Le récit autobiographique, est à la mode. Peut-être sommes-nous saturés de fic­tions. Peut-être en avons-nous assez de la plate certitude des histoires bien construites, des images bien clippées, des suspenses bien aménagés. Peut-être, dans la morne solitude des com­péti­tions quotidiennes, avons-nous be­soin de per­cevoir de l'Autre autre chose qu'un adver­saire, un concurrent, un par­tenaire pour les affaires, le plaisir, les dis­tractions. Peut-être, bête­ment, avons-nous be­soin de sentir der­rière les mots ce que, en d'autres temps, on appelait une réalité hu­maine.

Si tel est votre cas, ouvrez ce livre[1]. Vous la ren­contrerez dans son authenticité. L'écriture est limpide, sou­ple, souvent poi­gnante, pleine de retenue. Elle a cette sobrié­té, cette pu­deur si ca­ractéristiques du classicisme à la française.

Peu de récits laissent en moi un écho si têtu.

Il y a des souffrances passées qu'on évoque sans réti­cence, par­fois en riant, toujours avec ten­dresse.

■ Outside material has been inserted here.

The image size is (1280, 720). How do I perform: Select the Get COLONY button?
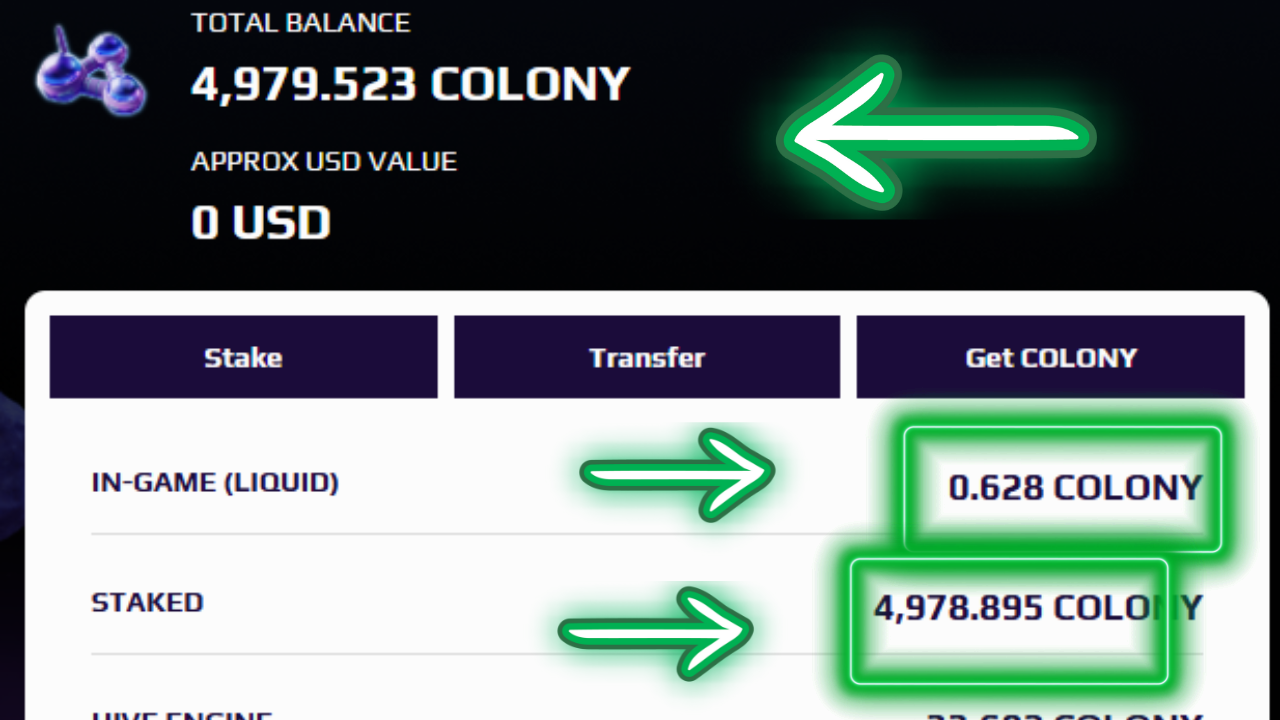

C'est que la bles­sure s'est refermée. Elle est devenue sou­venir. C'est une étape dans une existence ouverte sur l'avenir, dans l'unité d'une vie. Cette suc­cession inin­terrompue des joies, des pei­nes, des moments d'exal­tation, des jours d'indifférence, c'est, bien sûr, ma vie se dé­ployant vers son avenir en cou­vant sous son aile le passé, tout mon passé. Il en est ainsi des amours enfantines. On finit par apprendre à aimer au­tre­ment, raisonnablement. L'enfant devient adulte, il ap­prend à se résigner. Encore faut-il que cette résignation ou­vre la voie à un amour supportable.

Il y a aussi des souffrances qu'on voudrait à jamais mortes. Elles déchirent chaque fois qu'elles trouent le blin­dage de notre mémoire. Ce sont des blessures qui ne se re­ferment sur rien, des douleurs pour rien, des passés sans avenir. Elles restent là, dans quelques trous obscurs de no­tre con­science et, parfois, affleu­rent sans crier gare à fleur de notre peau. Je l'ai compris quand Kim Lefèvre a parlé du moment des corps. Trente ans après sa fuite éperdue, la pe­tite mé­tisse blanche revient dans son pays natal et retrouve les siens. Quelques hoquets roques, on se re­garde, on se touche, on se tait. Il n'y a rien, il n'y aura rien à dire. Cet espace uni, à l'abri du temps, c'est le moment des corps. Cette certitude de la chair n'est qu'une res­capée de l'Histoire, une naufragée du Temps. C'est une certitude sans avenir. Car, bien en­tendu, trente ans oppo­sent ces deux mon­des. Trente ans ! Presque une vie ! Chaque existence, bien sûr, continuera sur sa pente. La plaie restera à jamais béante. En de­hors de ce moment des corps, les parallèles de ces vies ne se rejoindront que dans oubli.

Ce n'est pas forcément fatal. Mais la situation du Vietnam, celle du monde le laissent supposer. Probable. Dans le temps d'une vie, cette vie. C'est sans doute ici que cette douleur rejoint la mienne, la nôtre, celle de tous ceux, blancs, noirs, jaunes, mé­tis­sés qui se sont, de gré ou de force, impliqués dans le drame vietnamien.

Il y a ceux qui entrent dans la résistance à 17 ans et en sor­tent à 70 ans. Le monde, entre-temps, a changé. Les an­ciens rêves se sont momifiés. Trop long, trop dur, trop tard. Le temps de mourir est déjà là.

Il y a ceux qui croyaient défendre la liberté et se re­trouvent broyés. Leur liberté se trouvait au-delà de leur monde, dans un monde d'exilés.

Il y ceux qui renient leur jeunesse mais ne peuvent s'en dé­bar­rasser. Alors elle reste là, en-deça de leur vie, comme un refus de mourir.

Il y a tous ceux qui sont nés dans le monde de la haine, en­fer­més dans des rêves préfabriqués, ployant sous la rigidi­té de l'Histoire, tournant en rond comme des rats pris au piège.

Et combien d'autres encore...

Malheur aux vaincus, aux faibles, aux déshérités.

Ces passés sans avenir, cette douleur sans perspective est sans doute le trait le plus marquant de notre hu­manité, de la civilisa­tion contemporaine. Car, quelle qu'elle soit, d'où qu'elle vienne, c'est aussi, directe­ment ou indirecte­ment, no­tre passé, la pâte avec la­quelle on nous a pétris. Quel défi à la génération ac­tuelle de Vietnamiens, à la jeu­nesse du monde : créer un avenir où tous ces passés auront leurs pla­ces, comme des souvenirs d'en­fance dans une vie. C'est peut-être un défi impossible à relever. Mais quelle tris­tesse qu'une vie sans défi. Celui-ci en vaut bien d'autres.

 



[1] Retour à la saison des pluies, Kim Lefèvre, Editions  Bernard Barrault.